Task objective
Please set out the entries below as a Markdown table with a Row column for the line number and a Line column for the text, skipping blank lines. Leave the pictures out.

Data to use

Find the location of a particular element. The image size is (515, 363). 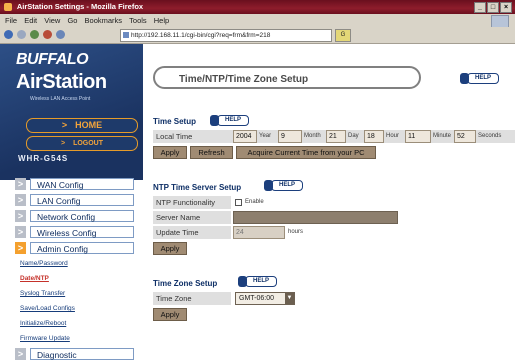

window-controls: _ □ × is located at coordinates (493, 8).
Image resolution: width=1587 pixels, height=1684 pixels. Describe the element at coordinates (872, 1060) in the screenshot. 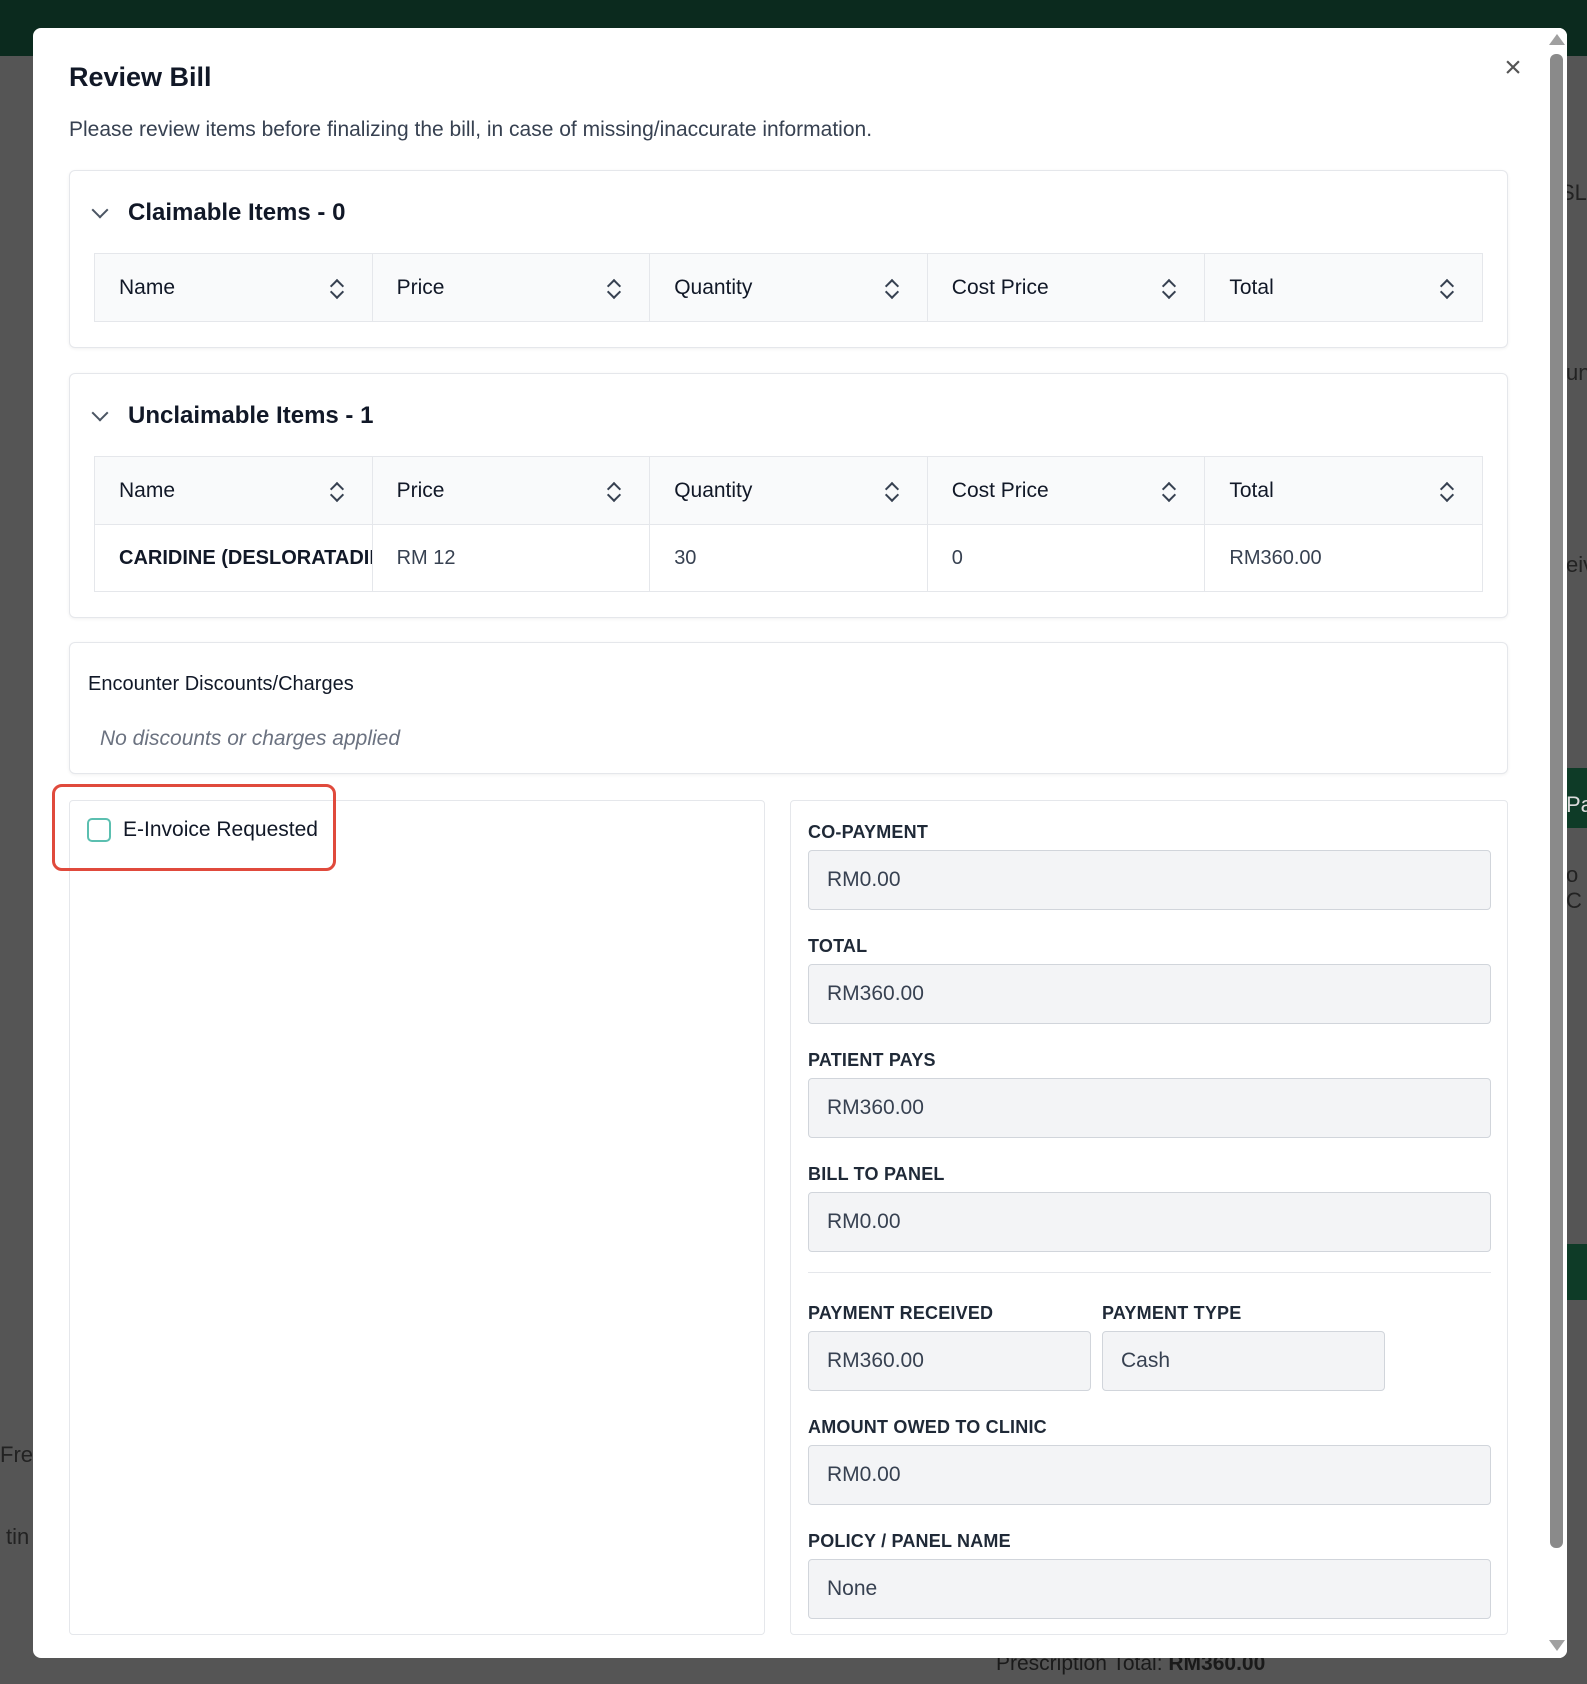

I see `patient-pays-label: PATIENT PAYS` at that location.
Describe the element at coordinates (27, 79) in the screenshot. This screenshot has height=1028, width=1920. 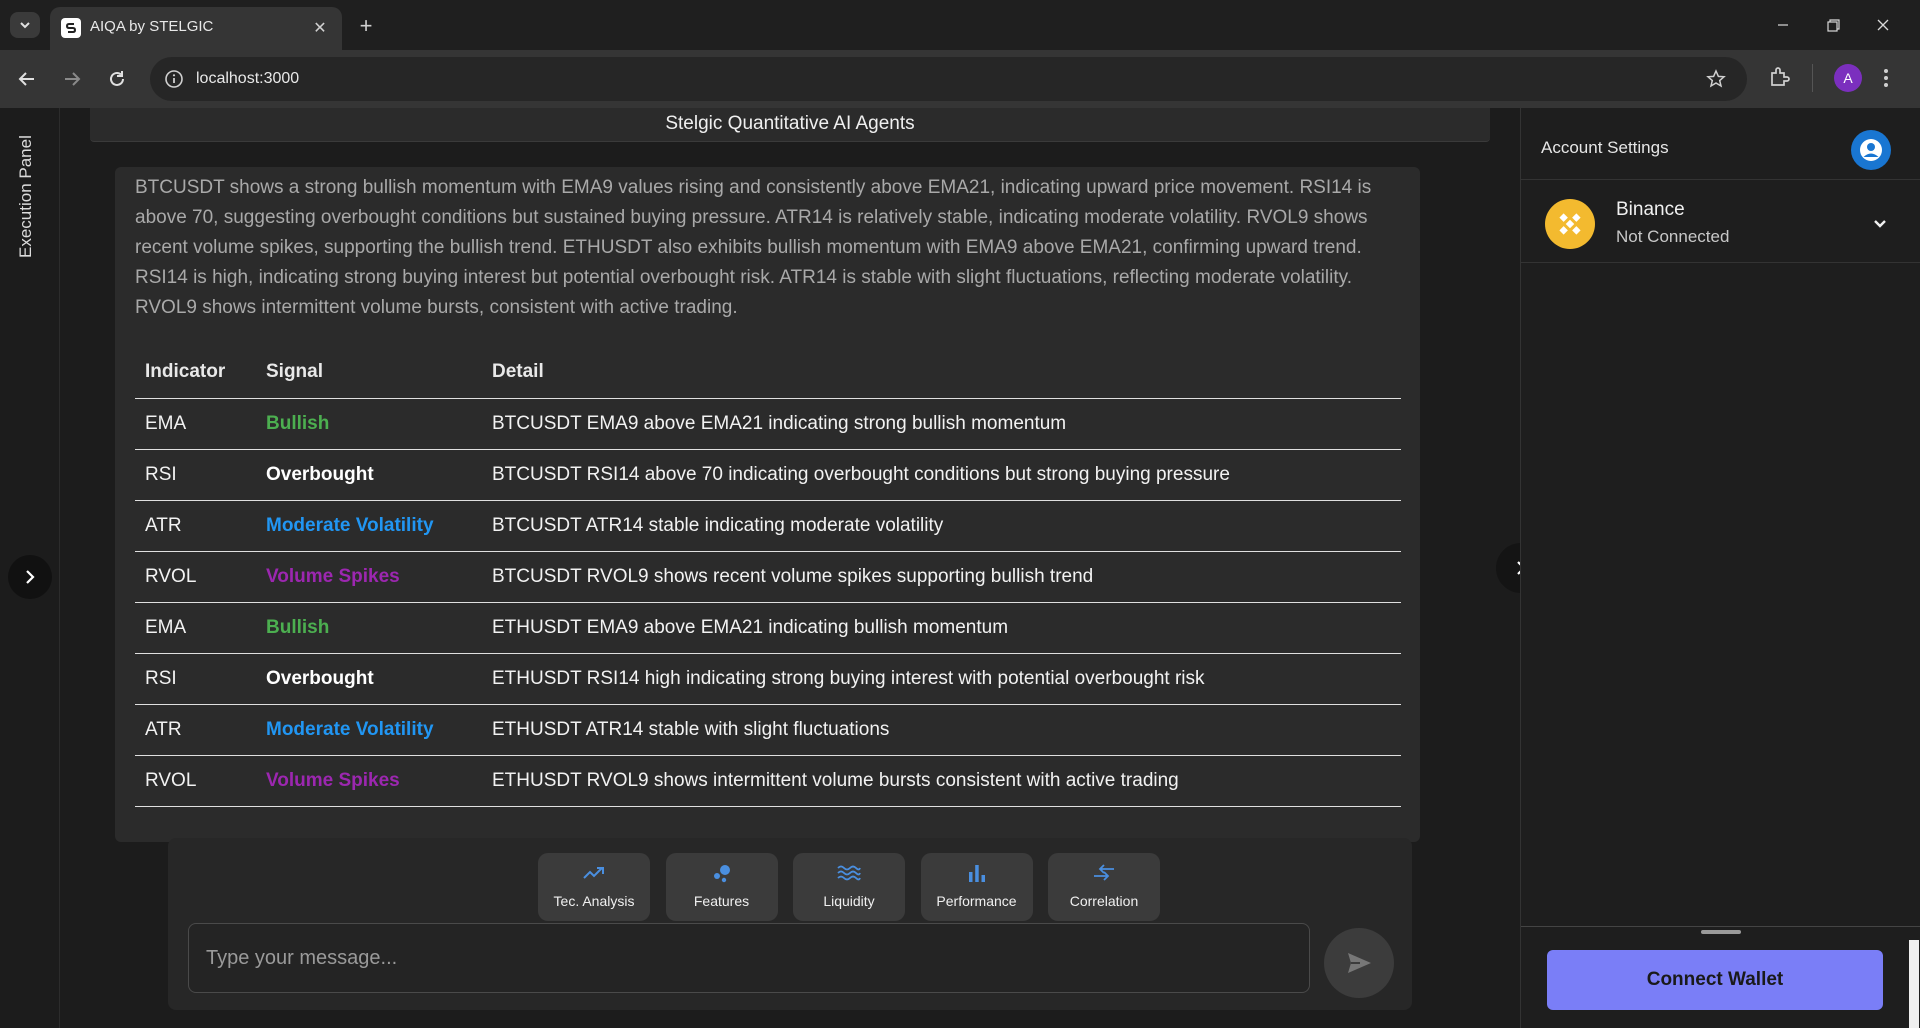
I see `back-button` at that location.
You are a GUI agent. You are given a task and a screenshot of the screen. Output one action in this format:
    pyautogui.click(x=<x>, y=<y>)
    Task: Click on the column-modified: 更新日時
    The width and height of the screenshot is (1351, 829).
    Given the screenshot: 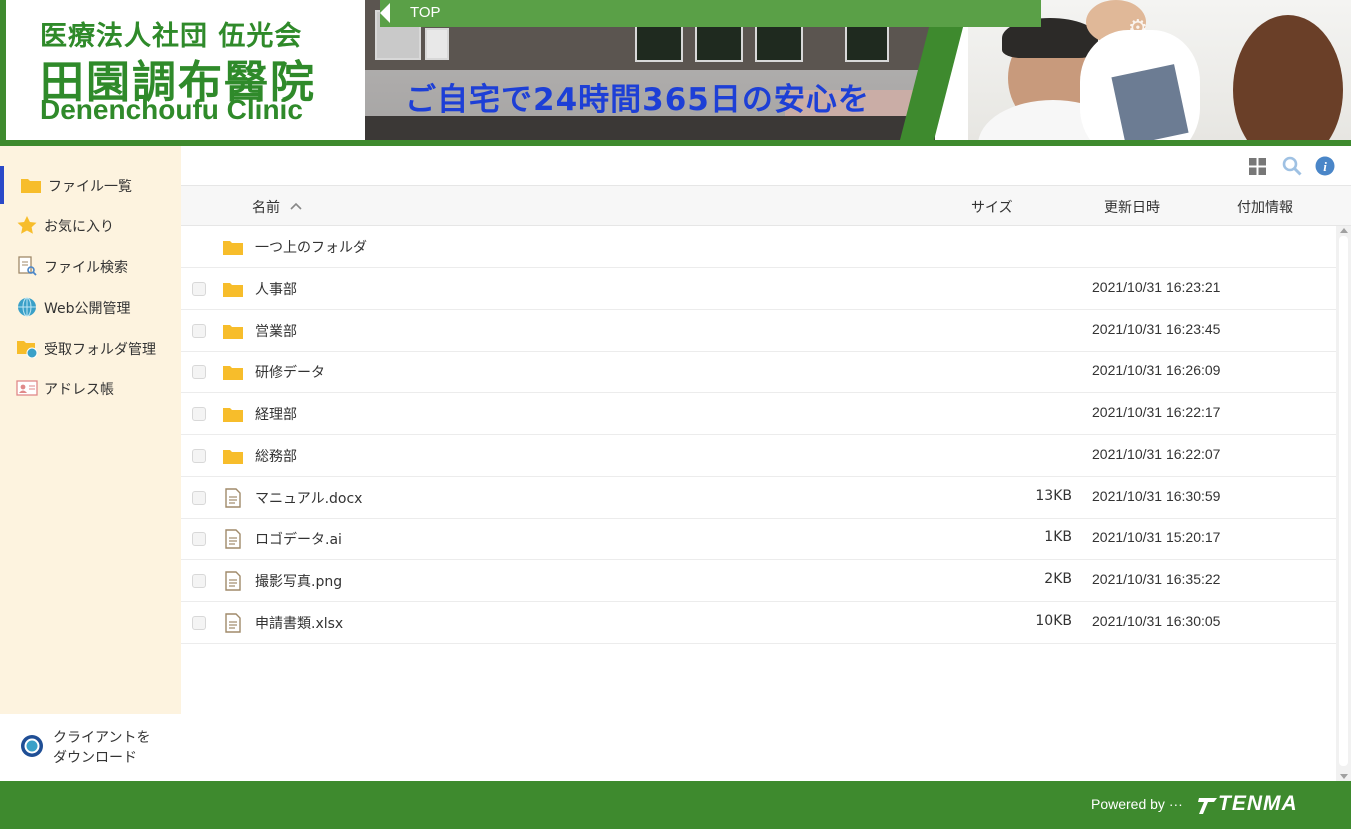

Response
| Row | Line |
|---|---|
| 1 | Find the location of a particular element. The image size is (515, 363).  |
| 2 | window-controls: _ □ × is located at coordinates (493, 8). |
| 3 | Image resolution: width=1587 pixels, height=1684 pixels. Describe the element at coordinates (872, 1060) in the screenshot.  |
| 4 | I see `patient-pays-label: PATIENT PAYS` at that location. |
| 5 | Describe the element at coordinates (27, 79) in the screenshot. This screenshot has height=1028, width=1920.  |
| 6 | I see `back-button` at that location. |
| 7 | You are a GUI agent. You are given a task and a screenshot of the screen. Output one action in this format: |
| 8 |     pyautogui.click(x=<x>, y=<y>) |
| 9 |     Task: Click on the column-modified: 更新日時 |
| 10 |     The width and height of the screenshot is (1351, 829). |
| 11 |     Given the screenshot:  |